____ 문서
# Linear Layer

In [1]:
import torch

## Raw Linear Layer

- 신경망의 가장 기본 구성 요소
- fully-connected(FC) Layer라고 불리기도 함
- 내부 파라미터에 따른 선형 변환을 수행하는 함수
- **각 입력 노드들에 weight(가중치)를 곱하고 모두 합친 뒤, bias(편향)을 더한다.**
- 행렬 곱으로 구현 가능
- n차원에서 m차원으로의 ``선형 변환 함수``

$$\begin{gathered}
y=x\cdot{W}+b, \\
\text{where }x\in\mathbb{R}^{N\times{n}}\text{, }y\in\mathbb{R}^{N\times{m}}. \\
\\
\text{Thus, }W\in\mathbb{R}^{n\times{m}}\text{ and }b\in\mathbb{R}^m.
\end{gathered}$$

- 내부 가중치 파라미터 W와 b에 의해 정의됨
- 함수의 파라미터를 잘 조절하면, 주어진 입력에 대해 원하는 출력을 만들 수 있음

In [2]:
W = torch.FloatTensor([[1, 2],
                       [3, 4],
                       [5, 6]])
b = torch.FloatTensor([2, 2])

In [3]:
print(W.size())
print(b.size())

torch.Size([3, 2])
torch.Size([2])


In [4]:
def linear(x, W, b):
    y = torch.matmul(x, W) + b
    
    return y

In [5]:
x = torch.FloatTensor([[1, 1, 1],
                       [2, 2, 2],
                       [3, 3, 3],
                       [4, 4, 4]])

print(x.size())

torch.Size([4, 3])


In [6]:
y = linear(x, W, b)

In [7]:
print(y.size())

torch.Size([4, 2])


## nn.Module 

In [8]:
import torch.nn as nn

In [9]:
class MyLinear(nn.Module):

    def __init__(self, input_dim=3, output_dim=2):
        self.input_dim = input_dim
        self.output_dim = output_dim
        
        super().__init__()
        
        self.W = torch.FloatTensor(input_dim, output_dim)
        self.b = torch.FloatTensor(output_dim)

    # You should override 'forward' method to implement detail.
    # The input arguments and outputs can be designed as you wish.
    def forward(self, x):
        # |x| = (batch_size, input_dim)
        y = torch.matmul(x, self.W) + self.b
        # |y| = (batch_size, input_dim) * (input_dim, output_dim)
        #     = (batch_size, output_dim)
        
        return y

In [10]:
linear = MyLinear(3, 2)

y = linear(x)

In [11]:
print(y.size())

torch.Size([4, 2])


In [12]:
# 틀린 방법이라 답 안나옴
for p in linear.parameters():
    print(p)

You can see that there is no weight parameters to learn.
________
* [수행할 작업]
**1.** Linear Layer 문서를 바탕으로 다음 물음에 답하십시오.
(a) print(W.size())를 실행했을 때 출력되는 결과는 무엇인가?
(b) linear 함수에서 y를 계산하는 식은 무엇인가?
(c) MyLinear의 __init__에서 input_dim과 output_dim의 기본값은 각각 얼마인가?
**2.** Linear Layer 문서의 마지막 문장 뒤에 이어질 내용을 작성하십시오.
____ 저장된 자료
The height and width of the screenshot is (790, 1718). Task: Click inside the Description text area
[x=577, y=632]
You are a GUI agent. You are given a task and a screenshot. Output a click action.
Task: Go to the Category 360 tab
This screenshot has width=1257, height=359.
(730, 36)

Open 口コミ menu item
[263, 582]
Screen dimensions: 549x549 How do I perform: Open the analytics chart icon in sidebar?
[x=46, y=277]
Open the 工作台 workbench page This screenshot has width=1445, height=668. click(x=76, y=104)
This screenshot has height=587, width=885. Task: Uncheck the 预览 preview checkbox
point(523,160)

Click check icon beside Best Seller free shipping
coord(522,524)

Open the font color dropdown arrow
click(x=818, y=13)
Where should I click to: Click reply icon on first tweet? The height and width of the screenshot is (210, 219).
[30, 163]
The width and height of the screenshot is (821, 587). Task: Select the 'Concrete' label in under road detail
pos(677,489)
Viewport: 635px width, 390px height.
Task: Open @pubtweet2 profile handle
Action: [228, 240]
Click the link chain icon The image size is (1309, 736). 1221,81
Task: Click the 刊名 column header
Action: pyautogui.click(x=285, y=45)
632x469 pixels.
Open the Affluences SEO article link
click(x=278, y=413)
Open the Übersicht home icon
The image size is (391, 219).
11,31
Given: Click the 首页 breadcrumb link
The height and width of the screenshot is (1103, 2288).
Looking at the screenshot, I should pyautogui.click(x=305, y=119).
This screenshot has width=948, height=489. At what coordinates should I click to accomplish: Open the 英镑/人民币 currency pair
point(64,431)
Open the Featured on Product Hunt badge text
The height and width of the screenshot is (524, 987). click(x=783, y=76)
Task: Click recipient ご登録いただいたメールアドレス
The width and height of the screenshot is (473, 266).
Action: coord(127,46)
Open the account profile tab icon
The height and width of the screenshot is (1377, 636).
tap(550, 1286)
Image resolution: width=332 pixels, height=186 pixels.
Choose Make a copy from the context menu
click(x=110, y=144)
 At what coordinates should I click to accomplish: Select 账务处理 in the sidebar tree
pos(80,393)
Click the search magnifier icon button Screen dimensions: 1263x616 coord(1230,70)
________
* [문제 풀이]
**1.**
(a) torch.Size([3, 2])
(b) y = torch.matmul(x, W) + b
(c) input_dim은 3, output_dim은 2

**2.**
Above way can forward(or calculate) values, but it cannot be trained.

### Correct way: nn.Parameter

In [13]:
class MyLinear(nn.Module):

    def __init__(self, input_dim=3, output_dim=2):
        self.input_dim = input_dim
        self.output_dim = output_dim
        
        super().__init__()
        
        self.W = nn.Parameter(torch.FloatTensor(input_dim, output_dim)) # 제대로 등록하려면 nn.params 등록
        self.b = nn.Parameter(torch.FloatTensor(output_dim))
        
    def forward(self, x):
        # |x| = (batch_size, input_dim)
        y = torch.matmul(x, self.W) + self.b
        # |y| = (batch_size, input_dim) * (input_dim, output_dim)
        #     = (batch_size, output_dim)
        
        return y

Reference: https://pytorch.org/docs/stable/nn.html#torch.nn.Parameter

A kind of Tensor that is to be considered a module parameter.

Parameters are Tensor subclasses, that have a very special property when used with Module s - when they’re assigned as Module attributes they are automatically added to the list of its parameters, and will appear e.g. in parameters() iterator. Assigning a Tensor doesn’t have such effect. This is because one might want to cache some temporary state, like last hidden state of the RNN, in the model. If there was no such class as Parameter, these temporaries would get registered too.

In [14]:
linear = MyLinear(3, 2)

y = linear(x) # 매핑하지 않아도 forward를 부름(파이토치가 해줌)

In [15]:
print(y.size())

torch.Size([4, 2])


In [16]:
for p in linear.parameters():
    print(p)

Parameter containing:
tensor([[ 0.0000e+00, -0.0000e+00],
        [ 9.1002e+31, -2.8586e-42],
        [ 8.4078e-45,  0.0000e+00]], requires_grad=True)
Parameter containing:
tensor([4.7428e+30, 7.1429e+31], requires_grad=True)


## nn.Linear (선형 변환 함수)
클래스 구현 안해도 nn사용해서 불러올 수 있다! (내장함수 nn 이용)

In [17]:
linear = nn.Linear(3, 2)

y = linear(x)

In [18]:
print(y.size())

torch.Size([4, 2])


In [19]:
for p in linear.parameters():
    print(p)

Parameter containing:
tensor([[-0.3386, -0.5355, -0.4991],
        [ 0.1993,  0.4776,  0.1894]], requires_grad=True)
Parameter containing:
tensor([0.1819, 0.0941], requires_grad=True)


### nn.Module can contain other nn.Module's child classes.

In [20]:
class MyLinear(nn.Module):

    def __init__(self, input_dim=3, output_dim=2):
        self.input_dim = input_dim
        self.output_dim = output_dim
        
        super().__init__()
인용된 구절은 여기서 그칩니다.